Dr. Gregg Fonarow, a spokesman for the American Heart Association and professor of cardiology at the University of California, Los Angeles, said the study follow-up period was too short to really determine if obese people in the study were heart healthy.
"This study followed individuals for 15 years -- further studies are needed to determine the long-term health consequences of obesity in these individuals," he said.
In the second study, Dr. Oskar Angeras, a consultant cardiologist at the Sahlgrenska Academy of the University of Gothenburg in Sweden, and colleagues collected data on more than 64,000 people in the Swedish Coronary Angiography and Angioplasty Registry, who had heart disease or had a heart attack between May 2005 and December 2008.
Angeras' team found those with the lowest risk of dying after acute coronary syndrome were overweight and moderately obese, while the highest risk was among the underweight and the morbidly obese.
Conventional wisdom says losing weight improves health, but that may not be the case for obese people who have already developed heart disease, the researchers say.

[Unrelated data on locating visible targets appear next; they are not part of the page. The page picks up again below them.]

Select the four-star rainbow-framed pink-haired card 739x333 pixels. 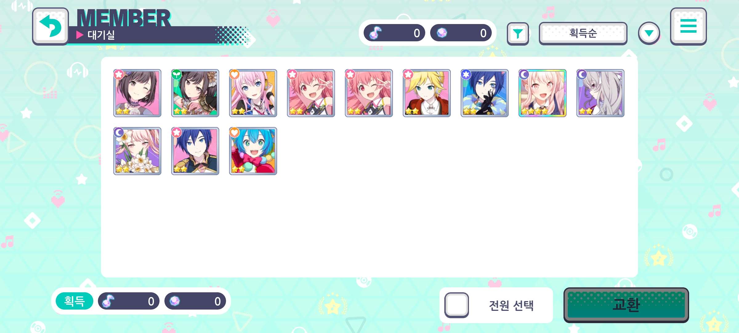click(x=542, y=93)
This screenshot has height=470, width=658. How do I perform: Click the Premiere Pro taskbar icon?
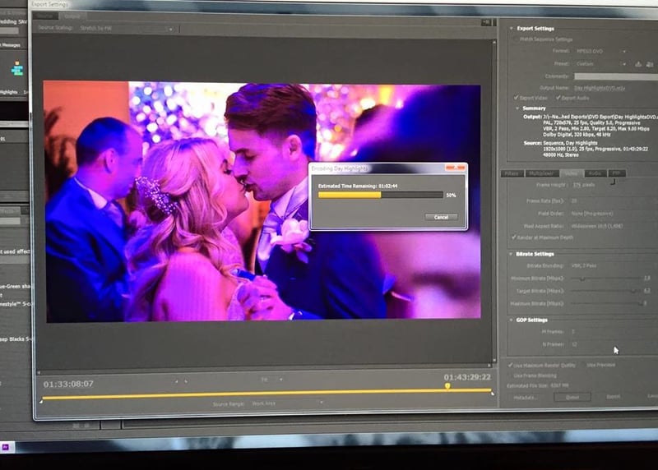[7, 445]
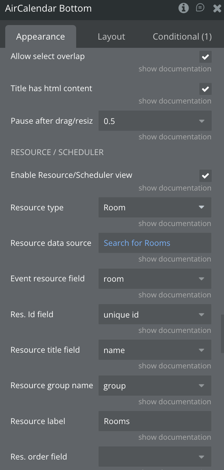Disable Enable Resource/Scheduler view checkbox
The width and height of the screenshot is (224, 470).
(205, 176)
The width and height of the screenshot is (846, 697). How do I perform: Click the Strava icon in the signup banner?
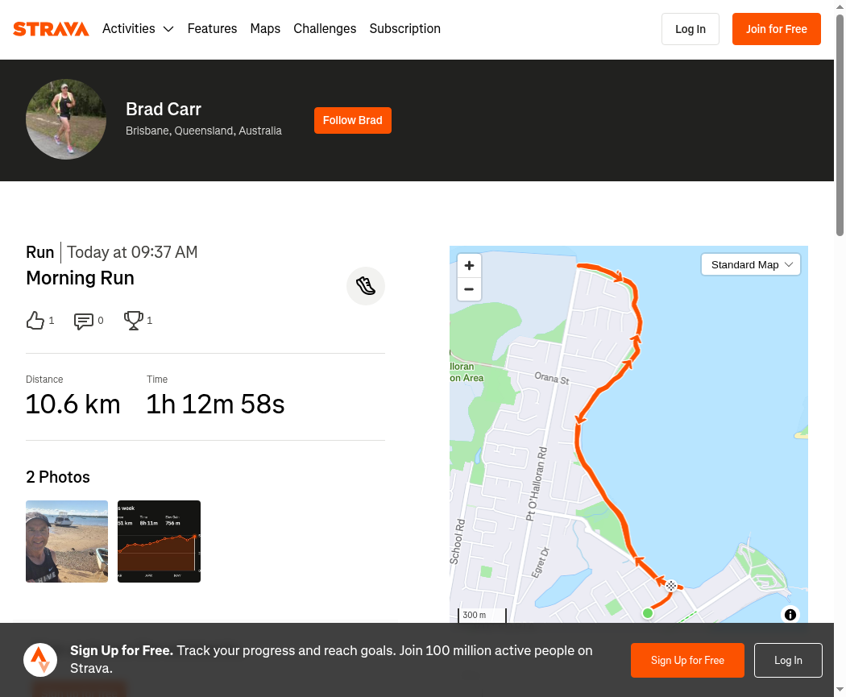click(x=40, y=660)
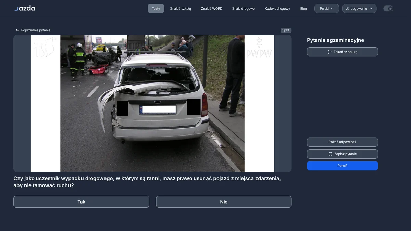Click the Pokaż odpowiedź button
Image resolution: width=411 pixels, height=231 pixels.
343,142
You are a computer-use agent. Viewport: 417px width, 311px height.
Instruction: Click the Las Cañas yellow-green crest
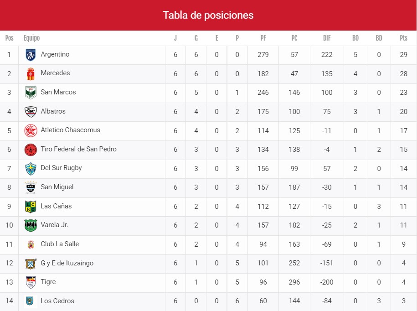click(x=31, y=207)
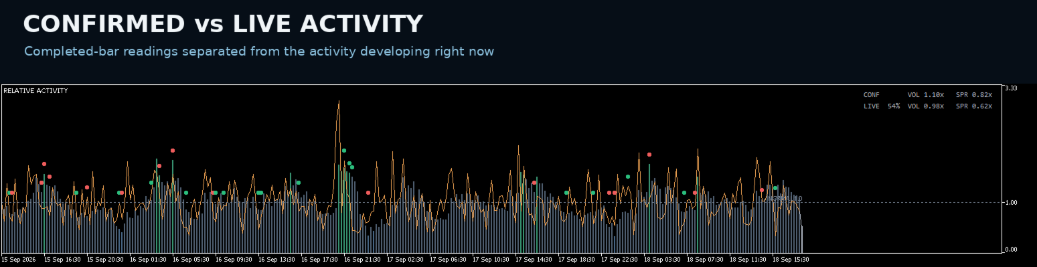Click the RELATIVE ACTIVITY indicator label
This screenshot has height=267, width=1037.
tap(35, 91)
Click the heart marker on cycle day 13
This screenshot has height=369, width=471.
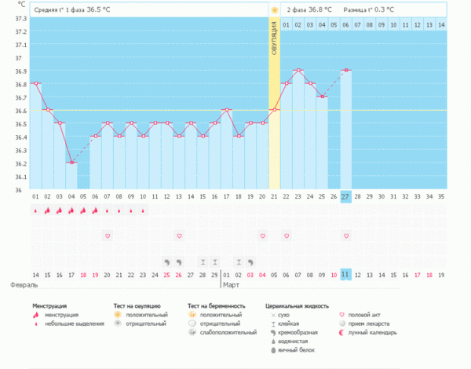tap(179, 236)
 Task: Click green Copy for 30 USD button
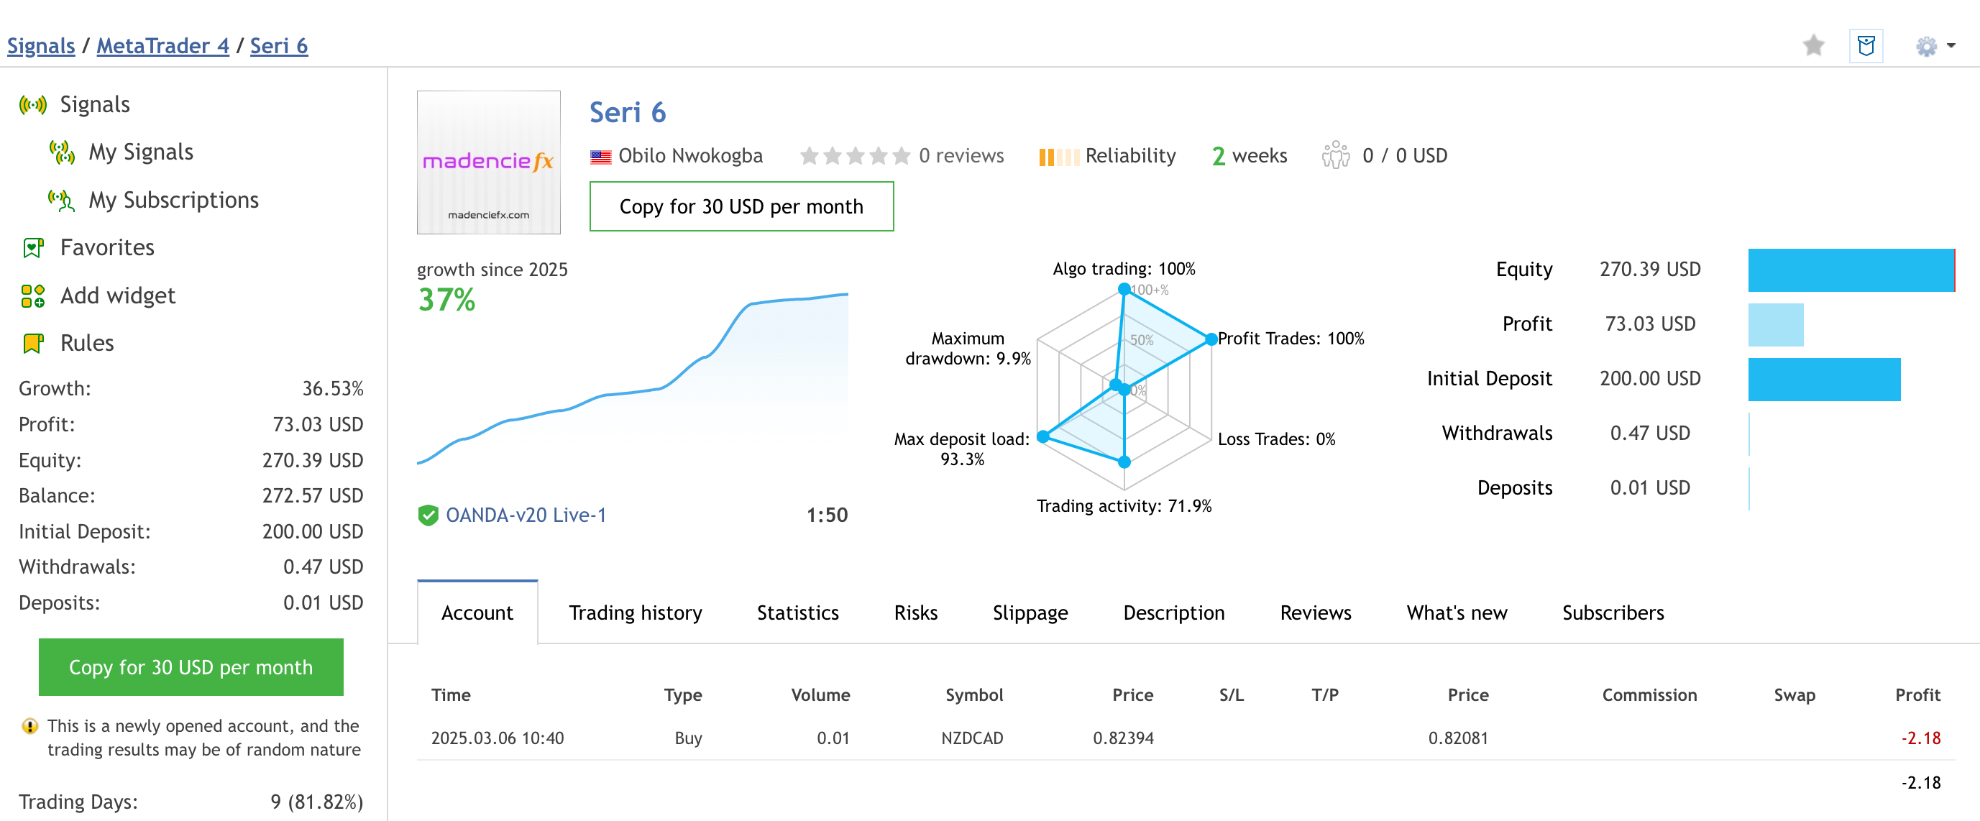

"In acute coronary syndrome, the obesity paradox suggests that there could be protective mechanisms in either fat tissue or in obese patients' [individual makeup] that reduce the risk of mortality. This is of course speculative and needs further investigations," Angeras said.
"We believe that it is important to focus on secondary prevention like treating [high blood pressure] and [high fat levels in the blood], stop smoking, exercise and eat a healthy diet, which has solid evidence in literature," he added. "Weight reduction is, however, perhaps not that important in itself, more a cause of anxiety among patients."
Angeras added that the obesity paradox exists and should be recognized in health care guidelines for acute coronary syndrome.
Fonarow pointed out that multiple explanations and potential mechanisms have been advanced to explain the obesity paradox, but the exact mechanisms are not known and further studies are needed.
"Yet, patients who are obese present with acute coronary events at an age 8 to 10 years younger, compared with healthy and underweight individuals, [which] demonstrates the adverse consequences of obesity in developing cardiovascular events in the first place," Fonarow said.
And Katz added that there has long been evidence that the overall relationship between body weight and all-cause mortality, when plotted as a graph, takes the shape of a J or U, with lower mortality near the middle, and higher mortality at both the lowest and highest weights.
"But there is no paradox in this," Katz said. "Sick people lose weight, and the sickest people lose the most weight of all. Sometimes, this is the disease. Sometimes, it's the therapy -- such as cancer chemotherapy. And sometimes, it's an array of factors such as isolation, loneliness and despair. In contrast, people with a reserve of vitality, and hope, keep eating."